Our response to the NHS Long Term Plan
The NHS Long Term (10 year) Plan was published this week.
The plan summarises the current status of the NHS and sets out a detailed and aspirational vision for the entire service. NHS leaders, health professionals, the public and other society representatives including voluntary sector organisations have collaborated to develop the plan.
Some of our members work in NHS roles and everybody involved with adoption and fostering uses or has contact with NHS services in many different ways so it is useful to be aware of any changes that are proposed.
The plan promises a “revitalised culture of support and collaboration”, both within the NHS itself (which nowadays is made up of many separate organisations) and with other agencies such as social care. In fact the current direction of travel with more integration of health and social care services is strongly supported by this plan. This is surely positive for fostering and adoption.

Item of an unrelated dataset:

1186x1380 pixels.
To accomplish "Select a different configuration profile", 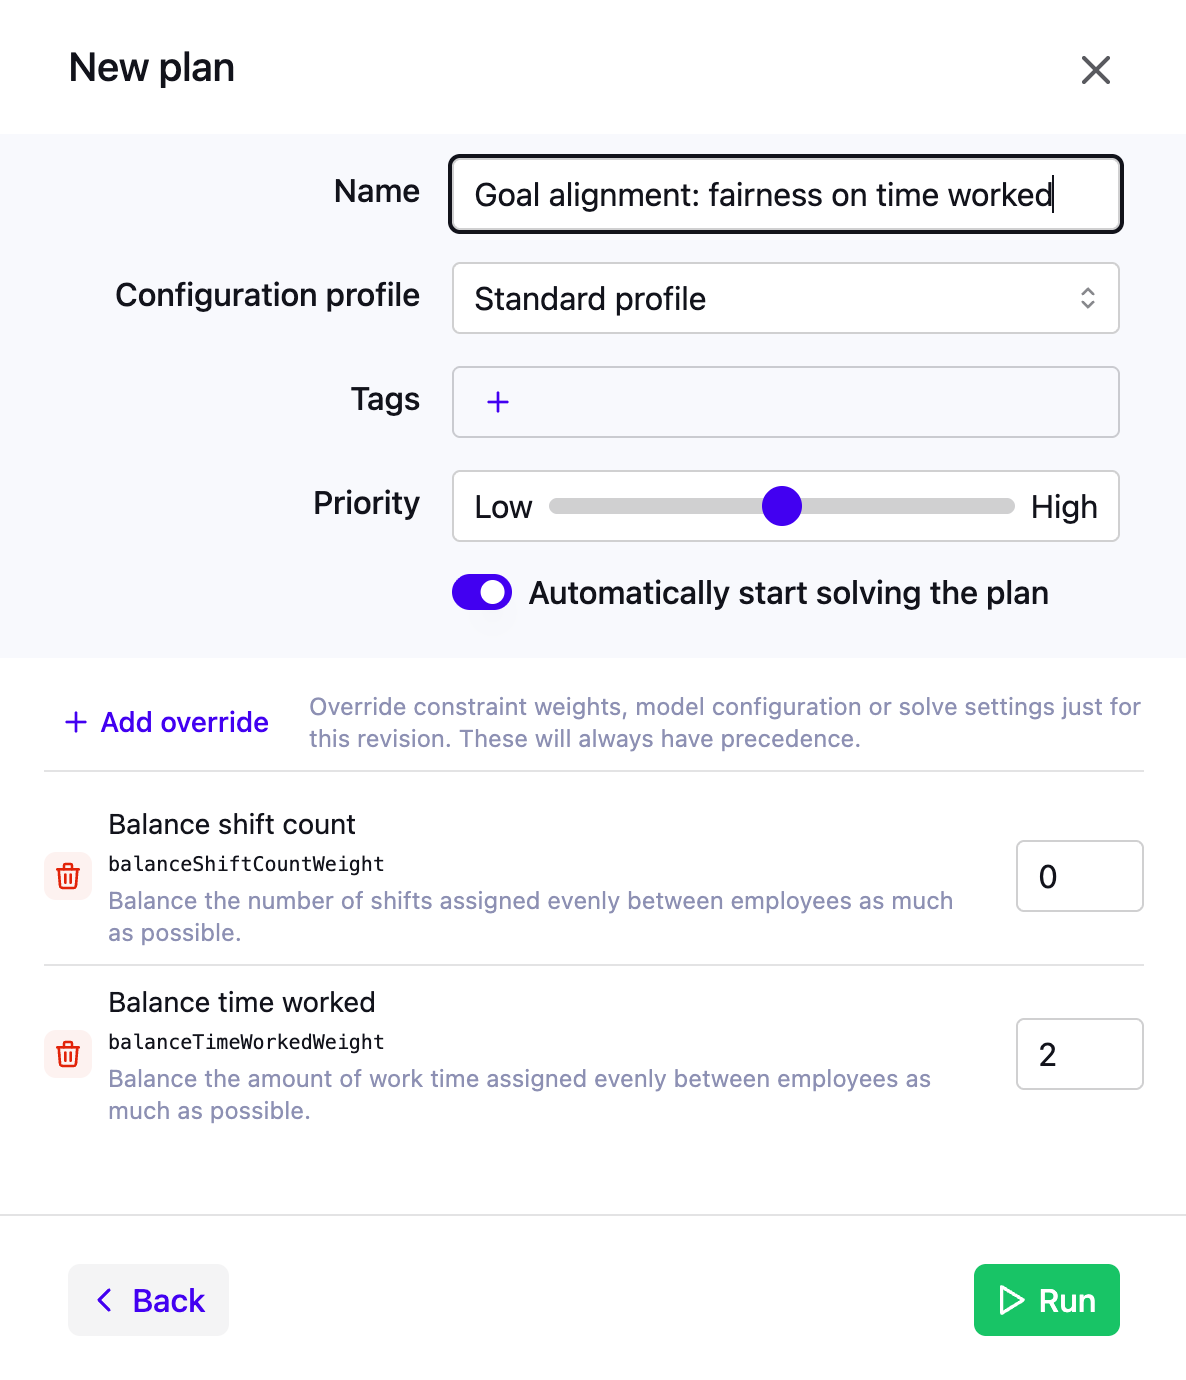I will pyautogui.click(x=785, y=298).
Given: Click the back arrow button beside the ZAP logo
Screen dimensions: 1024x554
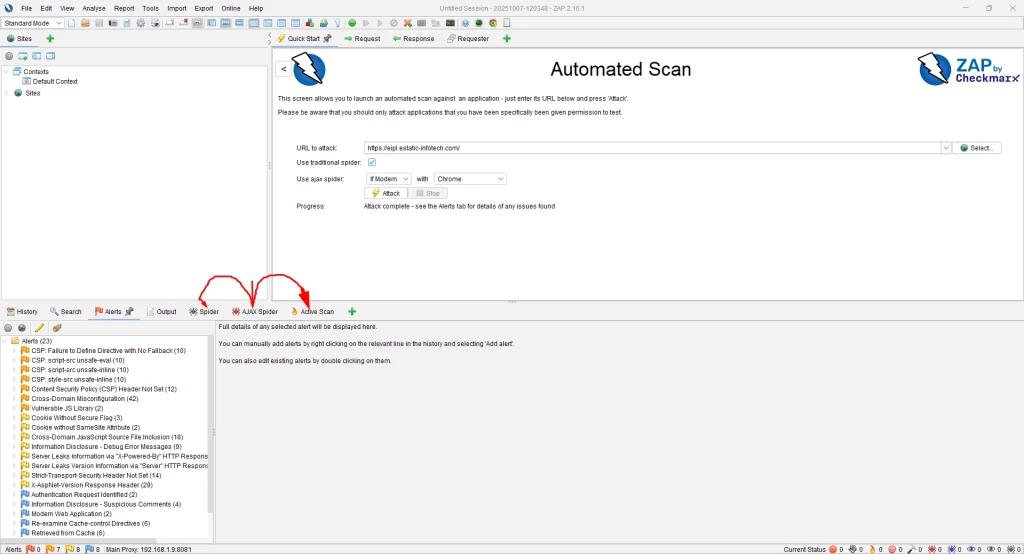Looking at the screenshot, I should (x=283, y=69).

There are detailed commitments to improve services for people with learning disability and autism, and services for those needing support for mental health problems, with a particular focus on crisis services and transitions from child to adult services.
There will be attention given to child health with a promise of “holistic care across local authority and NHS services”. Action is proposed to address inequality.
The plan contains significant detail about the need to move to a modern digital NHS where the public are just as likely to have an online consultation with a GP as a face-to-face appointment. Primary care and community health services will be fully integrated with care provided at home wherever appropriate and significant changes are proposed to outpatient care. (All being well people should be able to access the right care at the right time in the right place ). This would be good news for all of us.
Local services will be planned collaboratively via “integrated Care Systems” (ICS) by 2021. An ICS will be a partnership that will involve not only NHS organisations (Commissioners and providers) but also local authorities. However thankfully there is no proposal to completely overhaul the entire NHS organisationally as happened earlier this decade.
The plan acknowledges the huge pressures on staff resources that exist across the NHS and the detailed workforce plan is yet to be published leading many to be sceptical about whether the plan can be delivered. Some change to legislation is required to fully enable the commitments to become a reality.